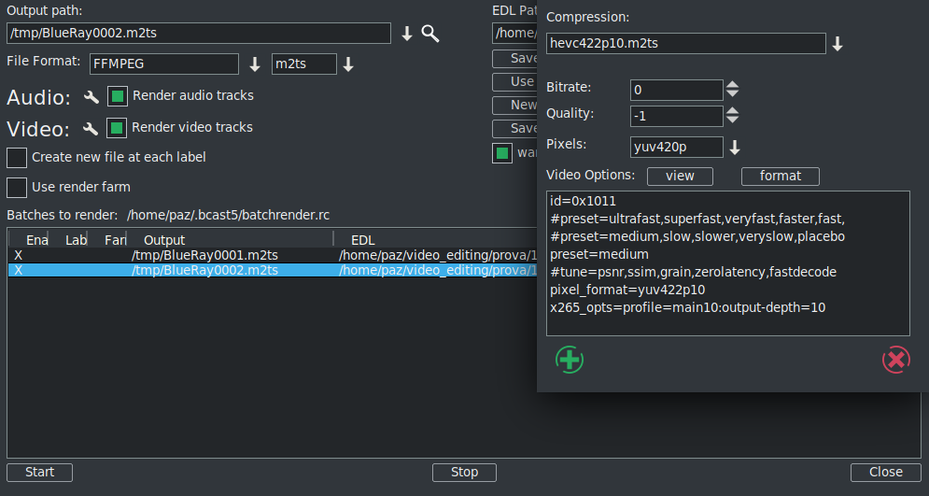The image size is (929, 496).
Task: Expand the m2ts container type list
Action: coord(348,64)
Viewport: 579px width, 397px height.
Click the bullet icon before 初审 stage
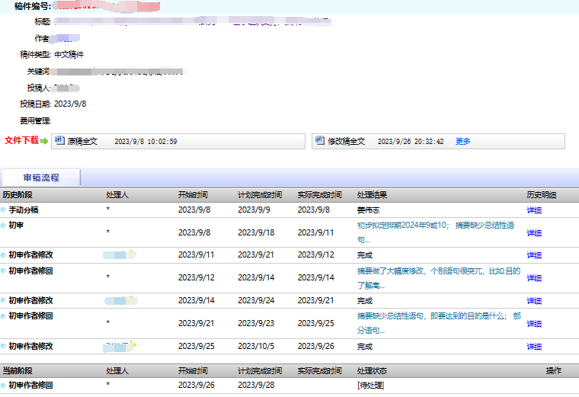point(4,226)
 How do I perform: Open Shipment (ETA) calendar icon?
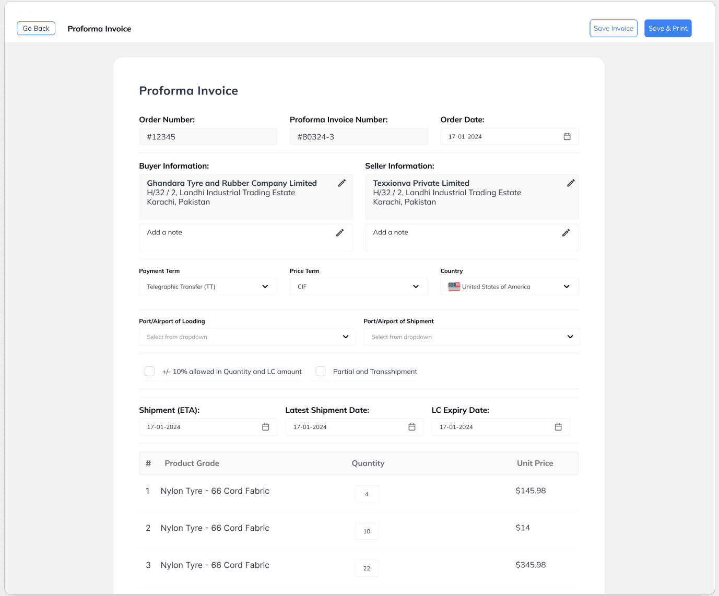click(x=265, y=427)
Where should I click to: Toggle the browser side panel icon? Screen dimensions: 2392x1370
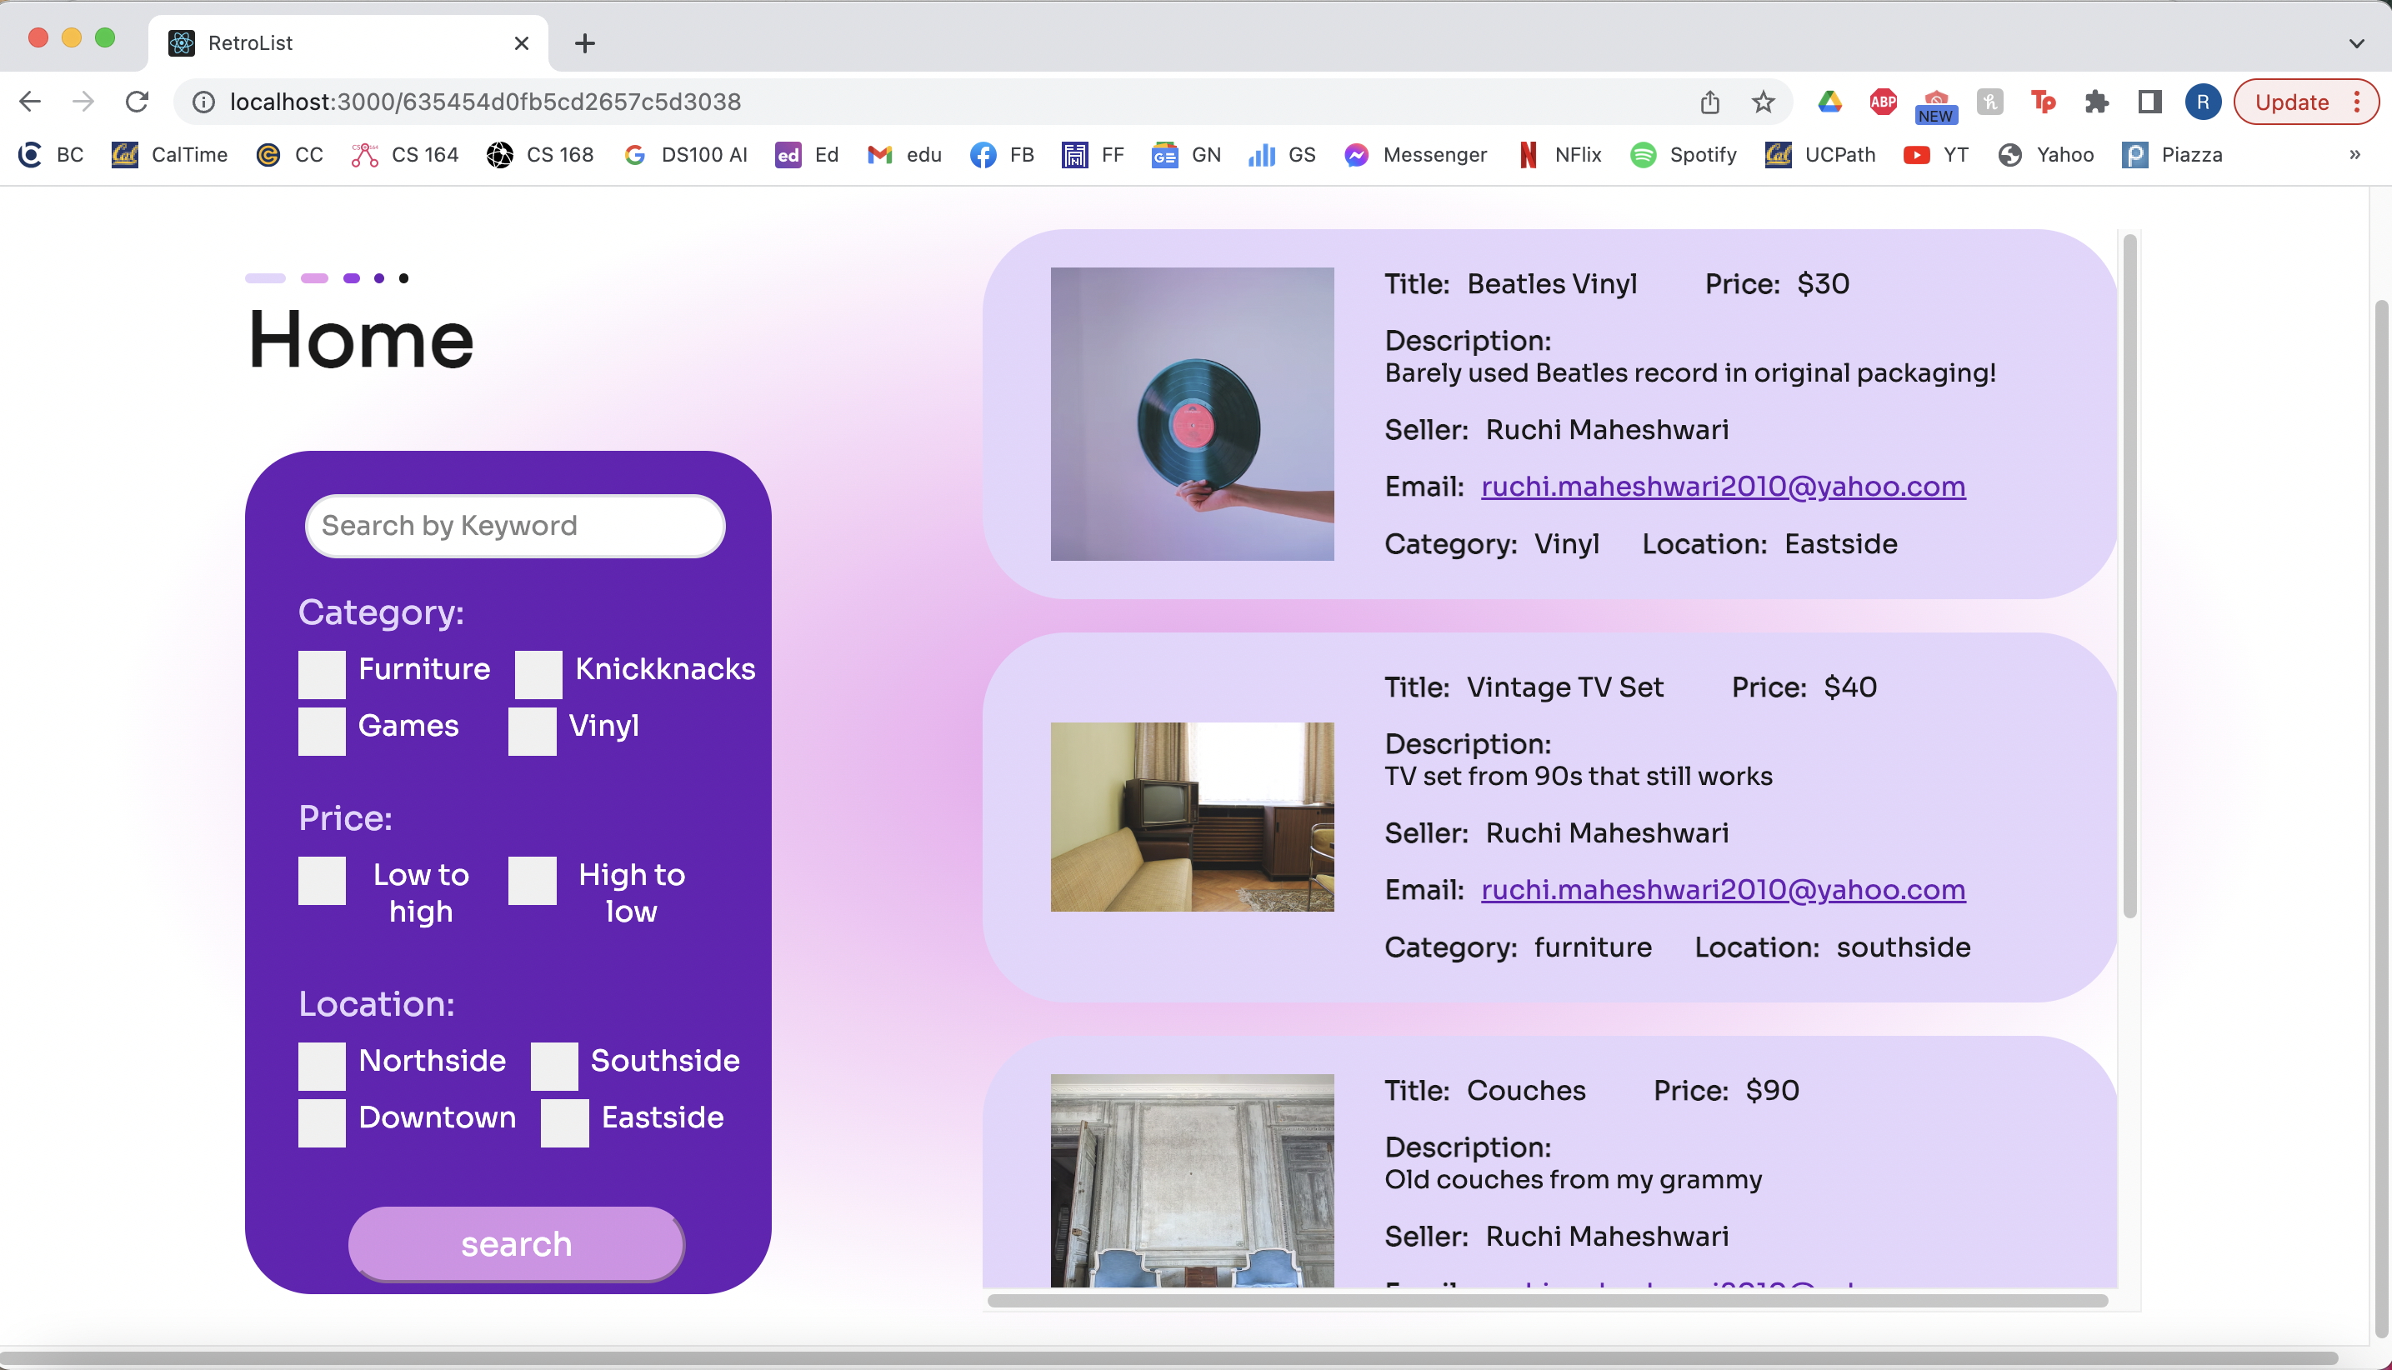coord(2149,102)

· · · · ·

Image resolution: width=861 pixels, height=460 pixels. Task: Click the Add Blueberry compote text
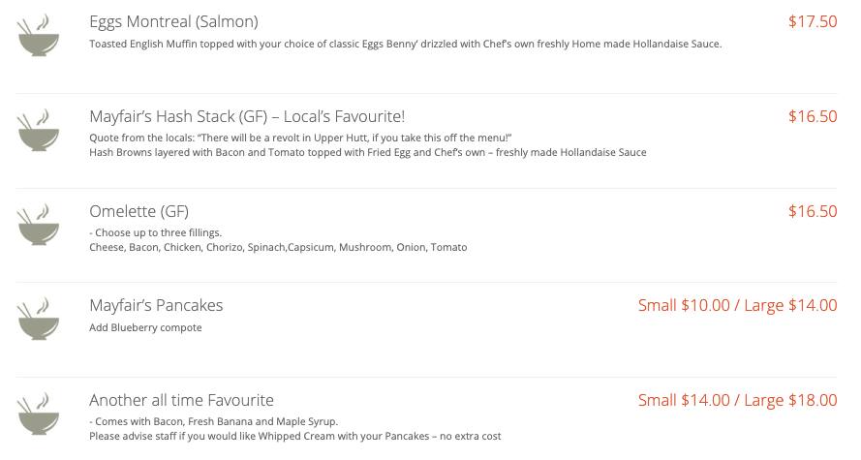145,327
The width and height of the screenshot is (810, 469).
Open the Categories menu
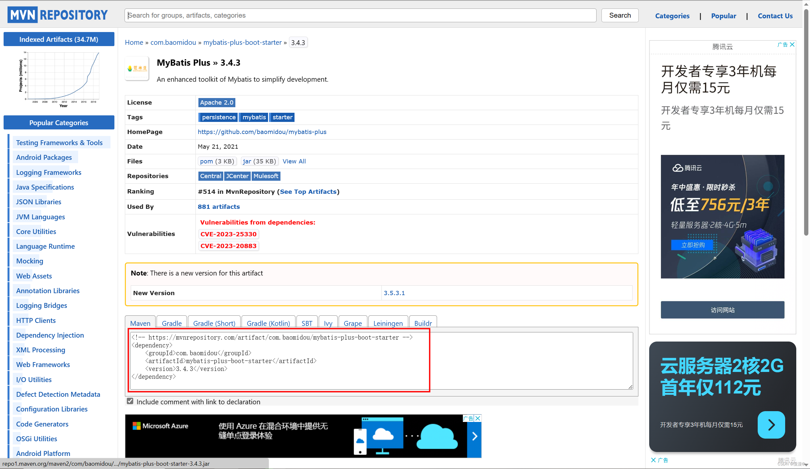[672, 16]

· · · · ·

Written task:
Please identify every line in the records above that contains the word "icon" and copy each one in full.

Output of the task:
Click the bullet icon before 初审 stage
 How do I perform: Open Shipment (ETA) calendar icon?
Where should I click to: Toggle the browser side panel icon? Screen dimensions: 2392x1370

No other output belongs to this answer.